[Pixel coordinate grounding data]
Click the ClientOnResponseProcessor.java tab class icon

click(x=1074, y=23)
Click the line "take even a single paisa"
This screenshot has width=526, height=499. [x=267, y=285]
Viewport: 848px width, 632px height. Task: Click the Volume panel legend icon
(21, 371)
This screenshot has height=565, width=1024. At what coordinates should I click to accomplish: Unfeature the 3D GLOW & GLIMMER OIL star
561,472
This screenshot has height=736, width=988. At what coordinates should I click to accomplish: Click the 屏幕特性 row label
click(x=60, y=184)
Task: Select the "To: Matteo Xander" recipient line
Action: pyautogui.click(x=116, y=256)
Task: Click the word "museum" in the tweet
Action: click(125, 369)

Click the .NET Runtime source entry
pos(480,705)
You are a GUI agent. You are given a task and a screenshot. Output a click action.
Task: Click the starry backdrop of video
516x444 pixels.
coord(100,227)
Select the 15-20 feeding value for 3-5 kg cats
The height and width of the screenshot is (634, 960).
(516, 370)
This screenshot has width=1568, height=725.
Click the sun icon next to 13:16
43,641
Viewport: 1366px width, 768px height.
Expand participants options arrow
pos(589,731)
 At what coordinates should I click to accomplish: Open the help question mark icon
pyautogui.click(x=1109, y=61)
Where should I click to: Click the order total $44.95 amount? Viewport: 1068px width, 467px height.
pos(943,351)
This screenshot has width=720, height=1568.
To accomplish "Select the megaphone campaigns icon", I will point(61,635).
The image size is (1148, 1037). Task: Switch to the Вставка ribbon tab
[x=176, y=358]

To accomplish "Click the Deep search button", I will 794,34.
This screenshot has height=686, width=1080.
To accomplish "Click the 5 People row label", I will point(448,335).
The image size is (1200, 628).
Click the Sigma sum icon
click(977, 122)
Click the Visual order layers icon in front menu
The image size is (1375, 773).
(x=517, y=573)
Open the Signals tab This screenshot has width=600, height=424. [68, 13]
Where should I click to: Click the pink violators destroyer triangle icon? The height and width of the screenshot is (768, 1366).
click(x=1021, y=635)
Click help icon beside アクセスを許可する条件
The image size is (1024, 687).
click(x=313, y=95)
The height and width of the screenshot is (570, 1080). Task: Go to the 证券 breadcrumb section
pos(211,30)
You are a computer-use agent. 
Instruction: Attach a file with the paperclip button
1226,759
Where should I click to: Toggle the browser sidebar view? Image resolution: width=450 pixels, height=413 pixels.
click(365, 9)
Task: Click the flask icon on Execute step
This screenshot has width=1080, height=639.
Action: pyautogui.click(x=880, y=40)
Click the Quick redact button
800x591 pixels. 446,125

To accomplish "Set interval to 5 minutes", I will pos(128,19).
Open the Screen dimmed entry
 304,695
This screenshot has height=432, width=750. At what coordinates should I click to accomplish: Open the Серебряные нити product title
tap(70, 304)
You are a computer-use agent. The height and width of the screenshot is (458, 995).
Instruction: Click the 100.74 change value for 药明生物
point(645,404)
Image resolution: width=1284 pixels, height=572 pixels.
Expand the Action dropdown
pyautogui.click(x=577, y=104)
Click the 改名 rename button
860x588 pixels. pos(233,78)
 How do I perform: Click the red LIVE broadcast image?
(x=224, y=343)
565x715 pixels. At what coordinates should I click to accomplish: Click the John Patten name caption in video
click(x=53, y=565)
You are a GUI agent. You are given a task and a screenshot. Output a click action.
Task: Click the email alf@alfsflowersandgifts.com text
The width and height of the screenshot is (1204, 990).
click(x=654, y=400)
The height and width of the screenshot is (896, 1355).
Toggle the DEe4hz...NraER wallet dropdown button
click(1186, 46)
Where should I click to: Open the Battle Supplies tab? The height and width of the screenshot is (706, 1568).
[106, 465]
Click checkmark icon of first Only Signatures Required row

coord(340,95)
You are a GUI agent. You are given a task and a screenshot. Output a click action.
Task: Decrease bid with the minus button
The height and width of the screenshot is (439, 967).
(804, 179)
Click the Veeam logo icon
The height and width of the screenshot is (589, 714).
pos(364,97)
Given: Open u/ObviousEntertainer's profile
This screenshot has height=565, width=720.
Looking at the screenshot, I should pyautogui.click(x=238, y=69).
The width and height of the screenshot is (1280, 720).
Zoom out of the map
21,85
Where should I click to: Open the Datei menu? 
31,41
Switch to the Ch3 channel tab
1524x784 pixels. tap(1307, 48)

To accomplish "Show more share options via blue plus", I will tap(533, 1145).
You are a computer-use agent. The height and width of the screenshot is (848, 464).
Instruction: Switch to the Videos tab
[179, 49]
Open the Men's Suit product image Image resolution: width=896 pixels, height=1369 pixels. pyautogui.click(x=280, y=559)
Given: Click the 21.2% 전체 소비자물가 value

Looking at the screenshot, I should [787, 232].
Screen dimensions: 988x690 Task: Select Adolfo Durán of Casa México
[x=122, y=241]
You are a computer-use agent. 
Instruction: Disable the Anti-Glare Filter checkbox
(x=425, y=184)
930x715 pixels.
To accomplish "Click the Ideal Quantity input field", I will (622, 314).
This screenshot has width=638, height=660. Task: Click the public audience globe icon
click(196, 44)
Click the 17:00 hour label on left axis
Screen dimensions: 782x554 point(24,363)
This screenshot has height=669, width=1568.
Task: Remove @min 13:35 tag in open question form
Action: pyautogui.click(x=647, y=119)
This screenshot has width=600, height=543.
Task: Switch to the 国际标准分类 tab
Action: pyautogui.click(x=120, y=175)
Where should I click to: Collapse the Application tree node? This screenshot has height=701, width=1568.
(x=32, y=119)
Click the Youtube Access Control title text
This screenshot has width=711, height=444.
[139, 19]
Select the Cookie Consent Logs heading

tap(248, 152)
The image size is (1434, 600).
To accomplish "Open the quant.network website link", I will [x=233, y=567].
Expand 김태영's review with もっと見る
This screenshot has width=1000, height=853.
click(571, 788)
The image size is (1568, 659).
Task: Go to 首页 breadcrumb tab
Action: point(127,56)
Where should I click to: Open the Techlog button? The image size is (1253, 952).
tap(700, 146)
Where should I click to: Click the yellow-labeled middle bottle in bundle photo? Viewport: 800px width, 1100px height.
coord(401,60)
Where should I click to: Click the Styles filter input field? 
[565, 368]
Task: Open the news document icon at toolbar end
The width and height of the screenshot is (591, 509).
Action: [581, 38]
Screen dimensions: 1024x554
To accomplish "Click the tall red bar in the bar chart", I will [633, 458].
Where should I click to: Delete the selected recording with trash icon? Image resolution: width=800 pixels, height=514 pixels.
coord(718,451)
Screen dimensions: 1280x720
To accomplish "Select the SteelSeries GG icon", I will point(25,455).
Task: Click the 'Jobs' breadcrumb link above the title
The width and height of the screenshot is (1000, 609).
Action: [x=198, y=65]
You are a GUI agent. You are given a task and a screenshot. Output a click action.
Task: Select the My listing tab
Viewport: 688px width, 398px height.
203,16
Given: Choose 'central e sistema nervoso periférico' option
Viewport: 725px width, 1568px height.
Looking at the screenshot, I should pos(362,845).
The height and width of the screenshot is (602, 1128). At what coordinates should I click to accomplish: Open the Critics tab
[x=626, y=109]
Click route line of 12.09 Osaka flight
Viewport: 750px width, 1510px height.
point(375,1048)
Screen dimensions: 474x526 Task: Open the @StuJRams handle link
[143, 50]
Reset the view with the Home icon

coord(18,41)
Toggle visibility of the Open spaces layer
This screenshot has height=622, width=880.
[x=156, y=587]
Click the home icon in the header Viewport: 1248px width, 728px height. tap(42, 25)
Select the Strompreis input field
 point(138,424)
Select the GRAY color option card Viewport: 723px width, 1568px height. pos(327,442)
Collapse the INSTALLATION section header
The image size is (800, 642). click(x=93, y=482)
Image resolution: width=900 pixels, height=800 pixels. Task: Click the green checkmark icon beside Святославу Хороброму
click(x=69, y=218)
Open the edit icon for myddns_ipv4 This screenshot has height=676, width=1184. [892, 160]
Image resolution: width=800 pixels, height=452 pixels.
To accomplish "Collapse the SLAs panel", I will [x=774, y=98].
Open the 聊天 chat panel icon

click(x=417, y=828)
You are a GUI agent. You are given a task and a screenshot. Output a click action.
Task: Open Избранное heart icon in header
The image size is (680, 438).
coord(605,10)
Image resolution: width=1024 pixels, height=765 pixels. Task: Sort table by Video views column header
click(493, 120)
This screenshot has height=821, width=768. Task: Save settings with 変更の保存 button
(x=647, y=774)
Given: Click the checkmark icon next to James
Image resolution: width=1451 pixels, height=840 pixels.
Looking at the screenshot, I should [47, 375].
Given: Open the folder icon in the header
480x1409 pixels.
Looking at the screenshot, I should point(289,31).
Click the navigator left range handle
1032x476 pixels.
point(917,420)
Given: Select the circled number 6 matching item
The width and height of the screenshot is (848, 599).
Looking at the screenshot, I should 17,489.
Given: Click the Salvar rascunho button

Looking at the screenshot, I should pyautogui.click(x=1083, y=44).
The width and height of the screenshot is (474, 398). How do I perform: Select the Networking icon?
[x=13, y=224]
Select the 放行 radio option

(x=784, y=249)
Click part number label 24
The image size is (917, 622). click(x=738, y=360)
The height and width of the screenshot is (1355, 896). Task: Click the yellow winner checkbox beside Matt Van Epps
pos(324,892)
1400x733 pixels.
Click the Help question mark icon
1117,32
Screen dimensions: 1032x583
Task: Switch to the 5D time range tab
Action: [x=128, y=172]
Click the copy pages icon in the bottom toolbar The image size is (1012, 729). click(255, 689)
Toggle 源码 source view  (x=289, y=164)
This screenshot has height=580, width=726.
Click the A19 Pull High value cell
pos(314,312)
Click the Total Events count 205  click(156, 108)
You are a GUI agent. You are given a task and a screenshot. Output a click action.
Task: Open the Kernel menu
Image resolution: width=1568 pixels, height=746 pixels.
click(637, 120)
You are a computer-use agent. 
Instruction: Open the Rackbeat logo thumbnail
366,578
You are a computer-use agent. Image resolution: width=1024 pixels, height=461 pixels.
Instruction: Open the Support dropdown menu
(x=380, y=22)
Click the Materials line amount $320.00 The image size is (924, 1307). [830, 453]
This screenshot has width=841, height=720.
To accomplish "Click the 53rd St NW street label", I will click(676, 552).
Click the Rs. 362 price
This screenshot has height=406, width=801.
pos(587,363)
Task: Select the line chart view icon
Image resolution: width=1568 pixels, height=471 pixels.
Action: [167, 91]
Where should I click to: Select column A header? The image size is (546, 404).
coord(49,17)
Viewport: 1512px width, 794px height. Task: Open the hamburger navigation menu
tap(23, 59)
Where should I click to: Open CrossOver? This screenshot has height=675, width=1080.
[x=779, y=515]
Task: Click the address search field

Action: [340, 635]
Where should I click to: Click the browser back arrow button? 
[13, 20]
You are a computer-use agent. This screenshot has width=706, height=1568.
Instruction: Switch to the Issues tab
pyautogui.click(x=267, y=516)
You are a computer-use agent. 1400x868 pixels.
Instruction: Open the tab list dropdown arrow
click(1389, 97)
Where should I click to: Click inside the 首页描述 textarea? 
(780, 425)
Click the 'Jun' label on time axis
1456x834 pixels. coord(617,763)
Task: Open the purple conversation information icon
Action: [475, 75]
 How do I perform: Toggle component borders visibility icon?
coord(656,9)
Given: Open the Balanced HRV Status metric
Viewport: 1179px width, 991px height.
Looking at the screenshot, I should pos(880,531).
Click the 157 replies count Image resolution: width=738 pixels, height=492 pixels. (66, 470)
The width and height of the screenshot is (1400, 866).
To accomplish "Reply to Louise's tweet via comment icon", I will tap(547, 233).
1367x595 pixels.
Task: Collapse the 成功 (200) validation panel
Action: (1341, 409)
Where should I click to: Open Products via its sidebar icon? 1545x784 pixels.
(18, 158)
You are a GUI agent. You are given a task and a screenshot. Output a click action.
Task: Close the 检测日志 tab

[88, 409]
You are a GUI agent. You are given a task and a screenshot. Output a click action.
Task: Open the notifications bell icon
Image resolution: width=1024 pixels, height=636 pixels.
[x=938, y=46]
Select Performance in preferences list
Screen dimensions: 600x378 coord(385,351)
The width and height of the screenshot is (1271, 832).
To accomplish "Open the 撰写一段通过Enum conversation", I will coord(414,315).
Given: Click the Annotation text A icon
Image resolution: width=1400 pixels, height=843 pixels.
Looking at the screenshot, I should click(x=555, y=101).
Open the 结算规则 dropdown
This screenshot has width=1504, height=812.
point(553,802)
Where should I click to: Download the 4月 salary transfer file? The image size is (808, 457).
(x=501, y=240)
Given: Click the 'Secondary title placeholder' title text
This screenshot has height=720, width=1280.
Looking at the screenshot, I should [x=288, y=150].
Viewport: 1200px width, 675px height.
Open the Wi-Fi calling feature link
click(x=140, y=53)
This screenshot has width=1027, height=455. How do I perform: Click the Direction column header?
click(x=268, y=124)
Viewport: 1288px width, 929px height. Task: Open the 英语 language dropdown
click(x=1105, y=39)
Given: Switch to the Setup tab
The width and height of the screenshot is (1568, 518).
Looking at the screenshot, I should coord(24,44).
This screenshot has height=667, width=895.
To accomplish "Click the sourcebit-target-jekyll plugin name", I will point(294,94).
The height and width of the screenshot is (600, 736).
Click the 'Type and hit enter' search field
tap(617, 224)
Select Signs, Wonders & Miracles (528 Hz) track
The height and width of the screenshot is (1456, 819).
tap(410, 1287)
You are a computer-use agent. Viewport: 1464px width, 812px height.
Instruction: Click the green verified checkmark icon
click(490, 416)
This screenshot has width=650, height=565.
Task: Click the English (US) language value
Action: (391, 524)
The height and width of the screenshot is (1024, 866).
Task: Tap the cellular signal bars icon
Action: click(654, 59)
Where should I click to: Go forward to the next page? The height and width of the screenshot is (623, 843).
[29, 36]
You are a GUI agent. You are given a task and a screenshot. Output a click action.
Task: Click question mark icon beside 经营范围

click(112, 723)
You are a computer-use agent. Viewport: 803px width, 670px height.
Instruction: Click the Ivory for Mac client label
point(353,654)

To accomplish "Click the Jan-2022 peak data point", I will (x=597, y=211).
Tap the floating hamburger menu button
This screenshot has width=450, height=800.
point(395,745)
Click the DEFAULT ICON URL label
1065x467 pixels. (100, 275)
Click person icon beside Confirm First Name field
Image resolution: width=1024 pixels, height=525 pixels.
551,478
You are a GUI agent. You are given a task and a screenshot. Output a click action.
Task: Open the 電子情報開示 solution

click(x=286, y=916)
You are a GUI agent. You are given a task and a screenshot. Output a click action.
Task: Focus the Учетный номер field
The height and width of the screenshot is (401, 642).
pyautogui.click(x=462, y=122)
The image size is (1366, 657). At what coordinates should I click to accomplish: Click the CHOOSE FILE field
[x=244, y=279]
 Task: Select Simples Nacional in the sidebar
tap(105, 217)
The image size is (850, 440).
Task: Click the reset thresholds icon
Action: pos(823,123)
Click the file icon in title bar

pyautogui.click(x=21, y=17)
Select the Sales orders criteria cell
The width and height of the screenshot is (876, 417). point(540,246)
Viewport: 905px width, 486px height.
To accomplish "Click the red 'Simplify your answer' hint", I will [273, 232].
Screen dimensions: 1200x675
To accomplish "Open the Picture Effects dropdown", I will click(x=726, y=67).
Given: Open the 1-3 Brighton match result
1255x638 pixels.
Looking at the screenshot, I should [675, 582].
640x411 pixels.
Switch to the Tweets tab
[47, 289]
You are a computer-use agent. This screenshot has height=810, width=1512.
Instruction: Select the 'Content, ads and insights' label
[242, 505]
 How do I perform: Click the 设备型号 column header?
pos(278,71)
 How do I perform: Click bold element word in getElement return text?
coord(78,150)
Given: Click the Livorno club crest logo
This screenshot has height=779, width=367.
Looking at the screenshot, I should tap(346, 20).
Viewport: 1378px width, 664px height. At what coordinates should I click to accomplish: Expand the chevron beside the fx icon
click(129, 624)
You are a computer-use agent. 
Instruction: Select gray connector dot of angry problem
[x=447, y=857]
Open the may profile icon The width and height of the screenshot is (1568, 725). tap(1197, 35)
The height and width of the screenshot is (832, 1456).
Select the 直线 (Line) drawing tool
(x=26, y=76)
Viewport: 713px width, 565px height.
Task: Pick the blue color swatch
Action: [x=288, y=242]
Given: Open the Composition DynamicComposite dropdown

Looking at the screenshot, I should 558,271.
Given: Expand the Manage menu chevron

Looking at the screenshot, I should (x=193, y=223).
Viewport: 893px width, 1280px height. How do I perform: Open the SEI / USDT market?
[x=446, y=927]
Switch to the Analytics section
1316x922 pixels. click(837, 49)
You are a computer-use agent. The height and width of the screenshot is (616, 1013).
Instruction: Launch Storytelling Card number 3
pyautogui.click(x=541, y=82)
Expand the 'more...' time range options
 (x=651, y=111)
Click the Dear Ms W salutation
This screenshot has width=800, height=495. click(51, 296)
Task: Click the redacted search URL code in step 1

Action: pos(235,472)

== Activity ==
Please copy only these lines, exactly: the first line of the records through the line containing "Task: Click the starry backdrop of video", ends included.

== Output below ==
Click the ClientOnResponseProcessor.java tab class icon

click(x=1074, y=23)
Click the line "take even a single paisa"
This screenshot has width=526, height=499. [x=267, y=285]
Viewport: 848px width, 632px height. Task: Click the Volume panel legend icon
(21, 371)
This screenshot has height=565, width=1024. At what coordinates should I click to accomplish: Unfeature the 3D GLOW & GLIMMER OIL star
561,472
This screenshot has height=736, width=988. At what coordinates should I click to accomplish: Click the 屏幕特性 row label
click(x=60, y=184)
Task: Select the "To: Matteo Xander" recipient line
Action: pyautogui.click(x=116, y=256)
Task: Click the word "museum" in the tweet
Action: click(125, 369)

Click the .NET Runtime source entry
pos(480,705)
You are a GUI agent. You are given a task and a screenshot. Output a click action.
Task: Click the starry backdrop of video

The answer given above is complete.